## Document extract
::::::::::
How do affair recovery intensives work?
1. Focused Time for Deep Repair
Weekly sessions include settling in, recapping crises, and winding down. Intensives remove these elements, giving you hours of uninterrupted work.
2. Stabilization for Betrayal Trauma
Crisis cycles calm more quickly when partners have sustained support, structure, and guidance for navigating disclosure, triggers, and emotional overwhelm.
3. Faster, Clearer Progress
Without gaps between sessions, the work may more efficiently build momentum and avoid the need to play whack-a-mole with any new or distracting concerns that could come up. Rather than repeatedly reacting to new crises, intensive work proactively sets you up for foundational stress reduction as well as the insights and skills for more effective independent navigation of challenges that do come up.
How are intensives structured?
Affair recovery intensives may navigate any of the three phases.
::::::::::
## Raw data
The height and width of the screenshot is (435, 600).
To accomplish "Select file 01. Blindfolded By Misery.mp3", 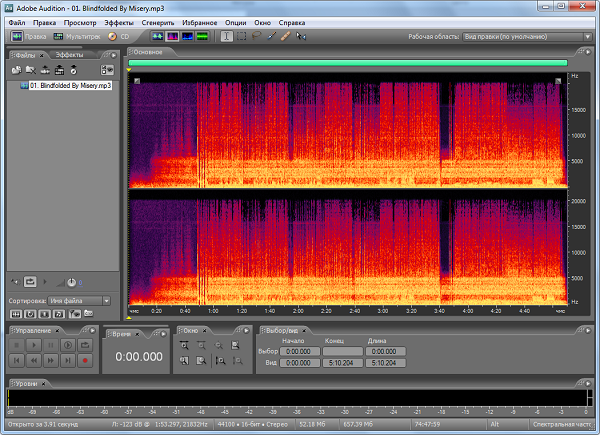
::::::::::
## Activity
From the text on affair recovery intensives, output the passage between "3. Faster, Clearer" and "the three phases.", inclusive, word for word.

## Answer box
3. Faster, Clearer Progress
Without gaps between sessions, the work may more efficiently build momentum and avoid the need to play whack-a-mole with any new or distracting concerns that could come up. Rather than repeatedly reacting to new crises, intensive work proactively sets you up for foundational stress reduction as well as the insights and skills for more effective independent navigation of challenges that do come up.
How are intensives structured?
Affair recovery intensives may navigate any of the three phases.